One of the biggest news items here in Spain is the opening this month of the high speed rail link between Madrid and Barcelona, Spain’s two largest cities with 10 million inhabitants between them. The cities will be served by Spain’s AVE (Alta Velocidad Española, Spanish High Speed with the acronym being a play on words as “ave” means bird in Spanish) train system that will cut the travel time on this 391 mile route to just two hours and 38 minutes, slicing two hours off the previous rail time.

I have taken the Madrid-Sevilla AVE line and I have to say that it is an absolute marvel. The train covers about 538 kilometers (334 miles) in two hours and 20 minutes with one stop in Cordoba; that is a 230-kph average speed. The train is so smooth that there are no ripples in your coffee when you let it sit on the bar.

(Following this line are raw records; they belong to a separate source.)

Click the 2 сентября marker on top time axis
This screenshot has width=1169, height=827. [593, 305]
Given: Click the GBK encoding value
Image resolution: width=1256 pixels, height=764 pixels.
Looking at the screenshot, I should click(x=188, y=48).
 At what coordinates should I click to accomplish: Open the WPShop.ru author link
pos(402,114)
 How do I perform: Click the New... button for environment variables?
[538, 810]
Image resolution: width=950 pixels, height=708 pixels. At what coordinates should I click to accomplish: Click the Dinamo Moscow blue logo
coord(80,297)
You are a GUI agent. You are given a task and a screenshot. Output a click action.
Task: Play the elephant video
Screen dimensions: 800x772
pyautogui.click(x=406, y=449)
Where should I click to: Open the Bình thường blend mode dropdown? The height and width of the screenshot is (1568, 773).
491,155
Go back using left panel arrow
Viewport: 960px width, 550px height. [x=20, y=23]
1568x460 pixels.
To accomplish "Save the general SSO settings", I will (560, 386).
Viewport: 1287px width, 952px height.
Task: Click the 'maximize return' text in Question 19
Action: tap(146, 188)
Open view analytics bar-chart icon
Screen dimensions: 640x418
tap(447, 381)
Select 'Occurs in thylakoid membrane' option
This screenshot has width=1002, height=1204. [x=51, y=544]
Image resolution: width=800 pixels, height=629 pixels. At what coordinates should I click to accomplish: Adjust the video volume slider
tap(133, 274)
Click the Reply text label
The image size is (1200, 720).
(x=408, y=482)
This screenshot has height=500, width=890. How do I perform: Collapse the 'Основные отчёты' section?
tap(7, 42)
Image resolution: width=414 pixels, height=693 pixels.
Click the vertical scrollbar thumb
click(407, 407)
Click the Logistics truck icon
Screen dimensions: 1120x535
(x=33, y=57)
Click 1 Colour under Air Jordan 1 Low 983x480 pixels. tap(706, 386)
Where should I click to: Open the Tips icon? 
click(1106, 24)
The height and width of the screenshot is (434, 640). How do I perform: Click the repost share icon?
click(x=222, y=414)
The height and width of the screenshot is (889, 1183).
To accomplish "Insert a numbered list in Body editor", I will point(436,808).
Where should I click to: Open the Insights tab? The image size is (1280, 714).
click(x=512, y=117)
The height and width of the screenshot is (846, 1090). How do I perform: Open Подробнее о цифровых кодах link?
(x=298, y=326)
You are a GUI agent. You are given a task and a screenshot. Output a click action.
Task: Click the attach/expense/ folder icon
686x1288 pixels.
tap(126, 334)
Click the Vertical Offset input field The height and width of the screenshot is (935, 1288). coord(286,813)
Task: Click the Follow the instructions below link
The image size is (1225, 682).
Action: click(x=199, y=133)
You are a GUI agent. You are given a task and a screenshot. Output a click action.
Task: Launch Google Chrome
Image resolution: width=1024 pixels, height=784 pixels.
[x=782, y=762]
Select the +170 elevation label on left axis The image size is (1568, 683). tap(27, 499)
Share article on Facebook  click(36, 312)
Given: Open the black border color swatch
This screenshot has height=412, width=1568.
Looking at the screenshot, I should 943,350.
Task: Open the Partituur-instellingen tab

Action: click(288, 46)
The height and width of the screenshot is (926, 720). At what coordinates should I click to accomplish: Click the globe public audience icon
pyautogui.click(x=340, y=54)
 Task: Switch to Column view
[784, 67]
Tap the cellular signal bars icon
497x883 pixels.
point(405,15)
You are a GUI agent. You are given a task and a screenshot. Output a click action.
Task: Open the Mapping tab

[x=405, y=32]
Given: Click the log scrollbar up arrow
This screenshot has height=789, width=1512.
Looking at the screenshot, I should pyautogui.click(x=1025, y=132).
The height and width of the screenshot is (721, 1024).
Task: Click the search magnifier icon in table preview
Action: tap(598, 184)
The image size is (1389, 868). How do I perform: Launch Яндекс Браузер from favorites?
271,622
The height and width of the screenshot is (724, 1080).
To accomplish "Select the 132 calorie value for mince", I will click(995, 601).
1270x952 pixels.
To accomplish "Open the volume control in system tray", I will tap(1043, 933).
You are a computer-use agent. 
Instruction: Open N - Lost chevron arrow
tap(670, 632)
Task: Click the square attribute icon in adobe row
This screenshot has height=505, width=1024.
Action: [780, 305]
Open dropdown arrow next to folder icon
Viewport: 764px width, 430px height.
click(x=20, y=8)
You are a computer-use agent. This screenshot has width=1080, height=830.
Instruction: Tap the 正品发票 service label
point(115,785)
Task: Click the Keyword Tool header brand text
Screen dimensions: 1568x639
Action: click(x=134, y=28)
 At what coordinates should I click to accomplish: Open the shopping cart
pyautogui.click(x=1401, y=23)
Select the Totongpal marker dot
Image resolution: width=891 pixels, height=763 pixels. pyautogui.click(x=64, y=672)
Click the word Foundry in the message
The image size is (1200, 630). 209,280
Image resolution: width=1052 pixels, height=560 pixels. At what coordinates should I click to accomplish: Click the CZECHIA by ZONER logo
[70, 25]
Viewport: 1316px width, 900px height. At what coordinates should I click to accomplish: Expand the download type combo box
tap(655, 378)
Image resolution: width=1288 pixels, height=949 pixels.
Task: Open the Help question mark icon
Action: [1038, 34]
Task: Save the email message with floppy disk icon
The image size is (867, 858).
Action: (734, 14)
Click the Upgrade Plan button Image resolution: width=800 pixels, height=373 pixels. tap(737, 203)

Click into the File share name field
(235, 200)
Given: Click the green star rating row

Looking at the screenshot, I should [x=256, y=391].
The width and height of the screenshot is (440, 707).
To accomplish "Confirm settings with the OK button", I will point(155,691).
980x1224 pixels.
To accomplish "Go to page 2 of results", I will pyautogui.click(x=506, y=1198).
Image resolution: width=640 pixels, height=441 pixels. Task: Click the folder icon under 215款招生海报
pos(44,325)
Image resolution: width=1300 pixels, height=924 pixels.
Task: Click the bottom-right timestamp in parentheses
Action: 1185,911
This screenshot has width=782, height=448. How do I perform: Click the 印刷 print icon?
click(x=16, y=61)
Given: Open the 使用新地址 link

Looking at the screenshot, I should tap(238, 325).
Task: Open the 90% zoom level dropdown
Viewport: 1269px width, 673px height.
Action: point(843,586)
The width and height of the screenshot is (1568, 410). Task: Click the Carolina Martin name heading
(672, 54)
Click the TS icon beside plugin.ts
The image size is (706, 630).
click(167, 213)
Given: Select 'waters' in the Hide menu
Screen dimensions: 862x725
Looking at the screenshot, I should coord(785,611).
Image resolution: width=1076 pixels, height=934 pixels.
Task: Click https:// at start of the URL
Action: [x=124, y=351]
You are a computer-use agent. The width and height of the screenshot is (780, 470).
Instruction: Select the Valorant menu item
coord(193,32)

These fast trains are in direct competition with air service between cities. They are not a lot slower than commuter flights. The difference is passenger comfort and the quality of travel. Airline travel is mostly just a necessary annoyance. The incivility between passengers is barely contained on airline flights and the mere mention of a short delay often brings out the very worst in people. Train travel, to me, is the height of sophistication and civility. I love traveling by train and the journey is almost always enjoyable. I would take a train trip just for the ride. You can also work, read, sleep, and socialize on a train. On an airplane I am afraid to death to even talk to the person crammed in next to me for fear they will turn out to be a huge bore and never shut up. If you are stuck next to a dud on a train you can just walk away.

Back when I was 19 years old I traveled around Europe on a Eurail Pass and I have loved train travel ever since. I have only taken a handful of trains in the U.S. but I have enjoyed those trips as well. I have always said that if every American were forced to take a train trip, they would demand that our country improve its rail network. I’m afraid that it is a little late in the game for America to develop the sort of sophisticated rail system that Spain enjoys. We’ve let our infrastructure deteriorate for too long. We have listened to the conservative dogma that our rail system must pay for itself. Of course, no one says the same for our highways or airports which are heavily subsidized by the government.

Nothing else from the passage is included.